---------- Input for this task

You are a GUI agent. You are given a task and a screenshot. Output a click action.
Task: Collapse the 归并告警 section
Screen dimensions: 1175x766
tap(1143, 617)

--------------------
---------- Input for this task

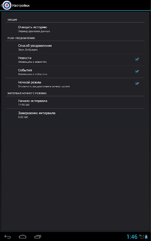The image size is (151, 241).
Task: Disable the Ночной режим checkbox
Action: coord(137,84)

--------------------
---------- Input for this task

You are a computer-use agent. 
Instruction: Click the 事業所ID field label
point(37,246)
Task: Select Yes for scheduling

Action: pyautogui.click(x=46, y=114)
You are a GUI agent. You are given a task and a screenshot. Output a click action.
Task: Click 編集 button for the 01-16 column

--------------------

▸ Action item
Reproduce the lines above, beginning at the line with "Instruction: Click the 事業所ID field label" and stopping after the line with "Task: Click 編集 button for the 01-16 column", exactly as they are.

▸ Written answer
Instruction: Click the 事業所ID field label
point(37,246)
Task: Select Yes for scheduling

Action: pyautogui.click(x=46, y=114)
You are a GUI agent. You are given a task and a screenshot. Output a click action.
Task: Click 編集 button for the 01-16 column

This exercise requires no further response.